Let rest for 15 to 20 minutes, during which you can make your gravy and mashed potatoes (by dumping 4 to 6 quartered cooked potatoes, skin on, into your food processor and whipping them up with a stick of butter, some milk or cream, and salt and pepper).
Enchiladas
When you make a pork roast for one person, there will be leftovers. Plenty of leftovers. The next day for lunch, I like to take some thick slices of pork and make either an open-faced sandwich—toasted white bread, pork, leftover gravy, all warmed up—or a regular pork sandwich with mustard. And still I will have more leftovers, which, a couple of days later (so that I have a pork break), I’ll incorporate into enchiladas, which are the best way I know to use up leftover pork, chicken, or beef. I like to use green enchilada sauce for pork and chicken, and red for beef.
NOHO PORK ENCHILADAS
INGREDIENTS
Leftover pork, at least 3 or 4 thick slices
Corn tortillas
1 tablespoon canola oil
1 tablespoon flour
Green enchilada sauce, preferably Hatch
1 cup of chicken broth
2 cups shredded cheese: cheddar, Monterey jack, or a combination; but please don’t use cheese with spices mixed into it
Diced white onion
Sour cream
Chopped cilantro (optional)
Preheat the oven to 350 degrees F.
Dice the leftover pork into bite-sized pieces.

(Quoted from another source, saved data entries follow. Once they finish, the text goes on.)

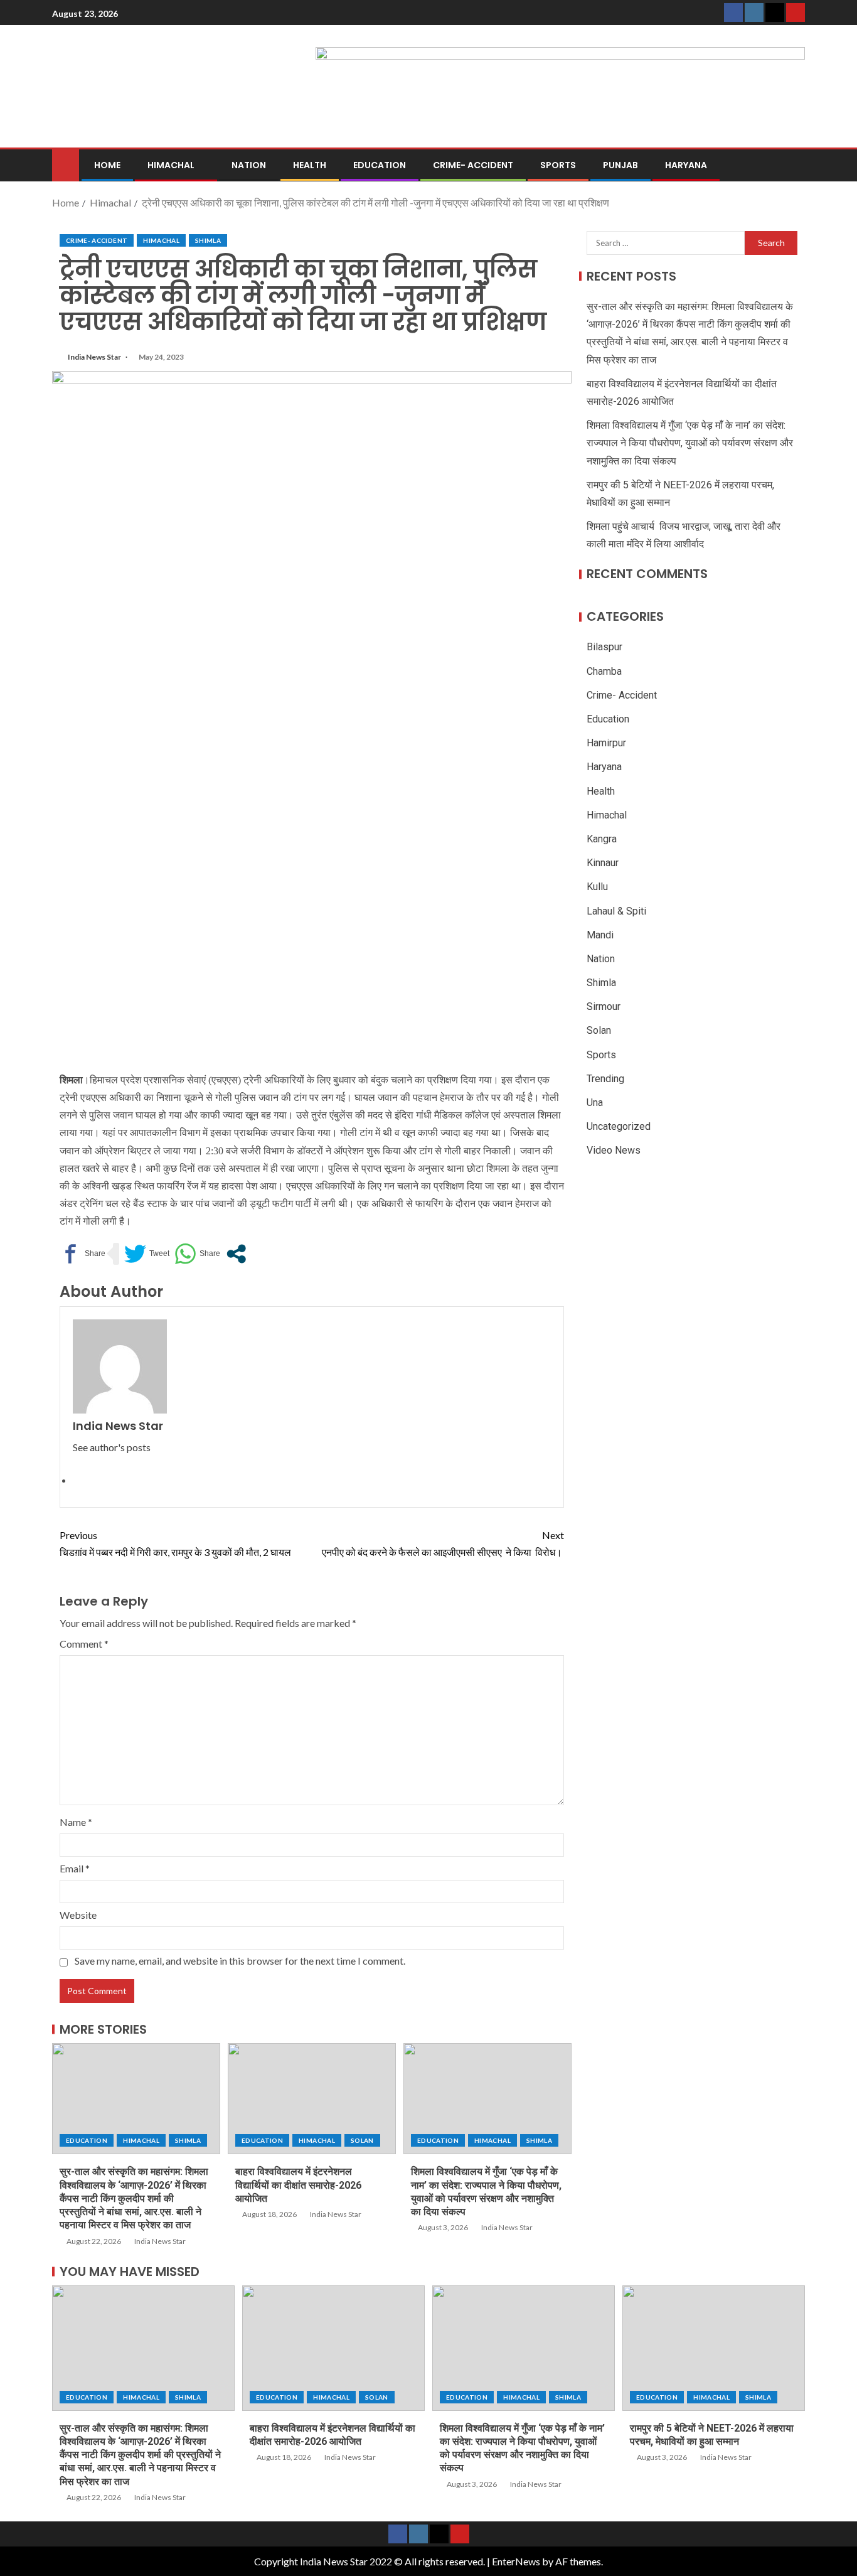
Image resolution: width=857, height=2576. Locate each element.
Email (75, 1868)
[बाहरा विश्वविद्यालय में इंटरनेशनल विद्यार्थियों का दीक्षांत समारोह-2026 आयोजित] (312, 2098)
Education (379, 165)
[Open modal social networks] (236, 1254)
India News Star (95, 357)
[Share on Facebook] (82, 1254)
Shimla (208, 240)
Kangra (602, 839)
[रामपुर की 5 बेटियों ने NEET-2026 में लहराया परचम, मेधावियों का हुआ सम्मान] (713, 2348)
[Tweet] (146, 1254)
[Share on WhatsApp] (197, 1254)
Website (78, 1915)
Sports (558, 165)
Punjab (620, 165)
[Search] (794, 165)
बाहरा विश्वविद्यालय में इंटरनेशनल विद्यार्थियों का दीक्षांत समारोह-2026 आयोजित (298, 2184)
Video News (614, 1150)
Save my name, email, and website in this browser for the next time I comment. (240, 1961)
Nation (249, 165)
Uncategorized (619, 1126)
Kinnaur (603, 863)
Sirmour (603, 1006)
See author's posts (112, 1447)
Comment (84, 1644)
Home (107, 165)
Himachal (170, 165)
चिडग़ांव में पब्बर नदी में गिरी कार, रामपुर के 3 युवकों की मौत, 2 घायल (175, 1543)
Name (76, 1822)
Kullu (597, 887)
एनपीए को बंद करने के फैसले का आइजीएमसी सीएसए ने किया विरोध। (443, 1543)
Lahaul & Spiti (616, 911)
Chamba (604, 671)
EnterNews (516, 2561)
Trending (605, 1079)
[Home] (66, 164)
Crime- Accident (473, 165)
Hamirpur (606, 743)
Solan (362, 2140)
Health (309, 165)
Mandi (600, 935)
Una (595, 1102)
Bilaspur (604, 647)
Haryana (686, 165)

Wrap 3 or 4 tortillas at a time in a dampened paper towel and warm for 30 seconds in the microwave to make them soft and pliable. Keep them covered.
Heat the canola oil and add the flour, stirring to make a roux.
Add the green enchilada sauce and the chicken broth, stir, and let simmer for one minute. Turn off the heat.
In the bottom of a roasting dish, spread a thin layer of the sauce.
Fill the tortillas, one at a time, with about ¼ cup of pork and a big pinch of shredded cheese.
Roll the tortillas up tight and place them in the pan seam side down.
When the pan is full, with the enchiladas nestled close together, pour the remaining sauce over the to
p and then sprinkle with about 1 cup of cheese.
Bake until bubbling, about twenty minutes.
Add the diced onion and cilantro, if desired.
Serve with dollops of sour cream.
NOHO CHICKEN ENCHILADAS
I used to make chicken enchiladas from a recipe I saw in Glamour magazine. I’ve lost the recipe, but I still remember the secret ingredient—cream cheese!—that made them so good. Here’s my version of that recipe.
INGREDIENTS
4 to 5 chopped scallions, with some reserved for serving
1 small can chopped, roasted chiles
16 ounces cream cheese, softened
Corn tortillas
1 tablespoon canola oil
1 tablespoon flour
Green enchilada sauce, preferably Hatch
1 cup of chicken broth
Leftover chicken (at least 2 breasts), diced into bite-sized pieces
2 cups shredded cheese: cheddar, Monterey jack, or a combination; but please don’t use cheese with spices mixed into it
Sour cream
Preheat the oven to 350 degrees F.
In a bowl, mix most of the scallions (remembering to save some for serving) and the chiles into the softened cream cheese.